1 Introduction

In this session we will learn about benchmarks, which are experiments designed to measure the performance of algorithms, methodologies or statistical models. In particular, we will focus on classification problems. These are problems where data instances are assigned to a set of classes. Note that methods that produce numeric scores can often be disguised as classifiers by adding rules that assign scores to classes. Neurons in neural nets use sigmoid functions for this, see here (in Spanish).

1.1 Definitions

Data instance: individual observation within a data class. Example: a phenotype measurement on a plant, or from a single leaf.

Training set: Set of data used to train a model or algorithm. You can read about how deep learning machines are trained here (in Spanish).

Validation set: Fraction of the data used to check the trained model during cross-validation.

Test set: Independent set of data used to measure the performance of a trained model or algorithm. If only one dataset is available then test and validations sets might be the same.

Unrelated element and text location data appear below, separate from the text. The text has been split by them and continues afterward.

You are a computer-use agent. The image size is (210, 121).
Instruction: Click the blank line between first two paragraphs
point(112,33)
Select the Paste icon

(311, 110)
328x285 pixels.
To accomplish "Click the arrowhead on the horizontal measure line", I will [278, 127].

The next figure from Km121220 (2020) illustrates two possible ways to partition a dataset for benchmarking. On top, dataset A only uses a training set and a test set for testing the trained model. Below, dataset B is split in three parts, with train + validation using during cross-validation and a test set to evaluate the final model:

Cross-validation: model validation procedure based on repeatedly spliting a dataset in training and validation subsets. Partitions can be done in various ways, such as 80% training and %20 validation, or %50/%50. A test set can still be used to independently measure performance on an independent dataset.

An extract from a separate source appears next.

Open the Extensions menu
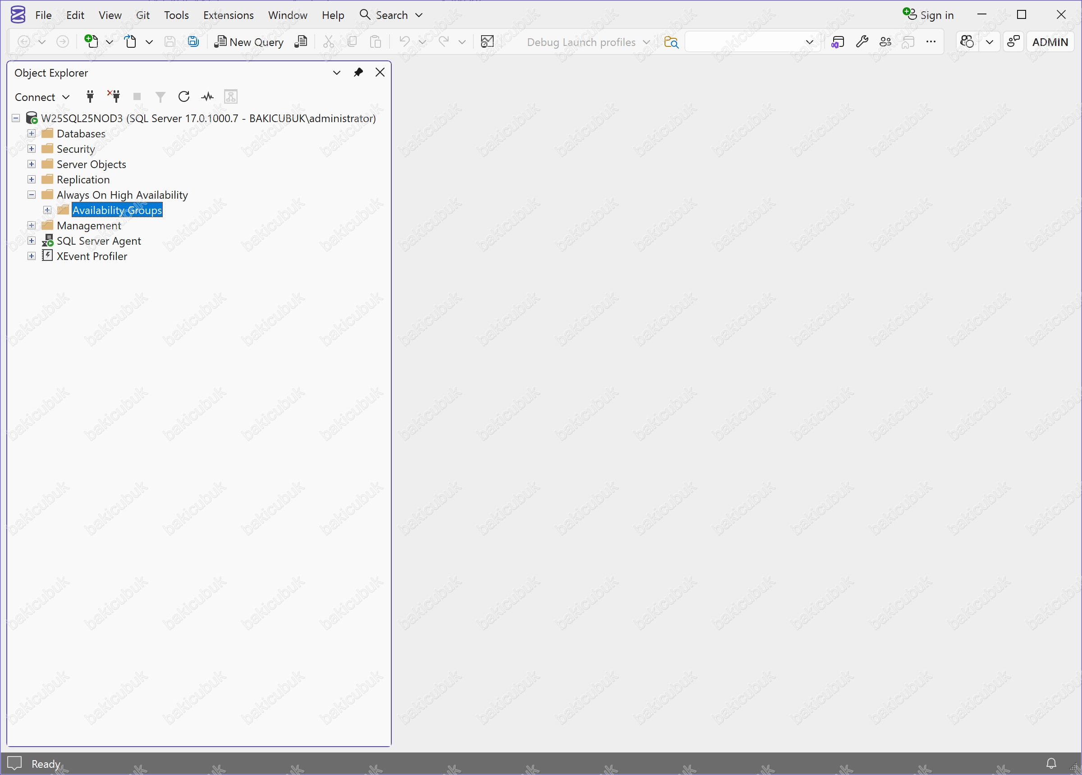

Imbalanced dataset: Occurs when the number of data instances in each class is not balanced in the training dataset. Severe imbalance happens when the distribution of instances is uneven by a large amount (e.g. 1:100 or more) and are particularly challenging for training.

Over-training: Occurs when the performance on the training sets improve while getting worse on the validation sets. It is a form of over-fitting the training data. Learn more here (in Spanish).

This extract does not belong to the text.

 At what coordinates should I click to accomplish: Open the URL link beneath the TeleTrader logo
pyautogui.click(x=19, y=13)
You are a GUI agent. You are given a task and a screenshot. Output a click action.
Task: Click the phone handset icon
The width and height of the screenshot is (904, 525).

Positive and negative cases: When classifying data instances, positives are cases that truly belong to a class and negatives those that do not belong to it. The following figure, taken from (Walber 2014), summarizes how predictors or models handle instances and how the four possible outcomes (TP,FP,TN,FN) can be used to compute specificity and sensitivity:

Sensitivity or recall: is also called True Positive Rate (TPR) \[ sens = \frac{TP}{TP+FN} \]

Specificity or precision:

\[ spec = \frac{TN}{TN+FP} \] Note that \[1 - specificity \] is the False Positive Rate (FPR), typically used in ROC curves, as shown below.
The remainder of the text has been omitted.